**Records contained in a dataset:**
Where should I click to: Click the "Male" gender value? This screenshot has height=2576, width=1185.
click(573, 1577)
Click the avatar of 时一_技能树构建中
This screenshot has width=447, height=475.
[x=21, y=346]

**Assignment:**
Provide an exact reproduction of all the entries shown above.

**Answer space:**
Where should I click to: Click the "Male" gender value? This screenshot has height=2576, width=1185.
click(573, 1577)
Click the avatar of 时一_技能树构建中
This screenshot has width=447, height=475.
[x=21, y=346]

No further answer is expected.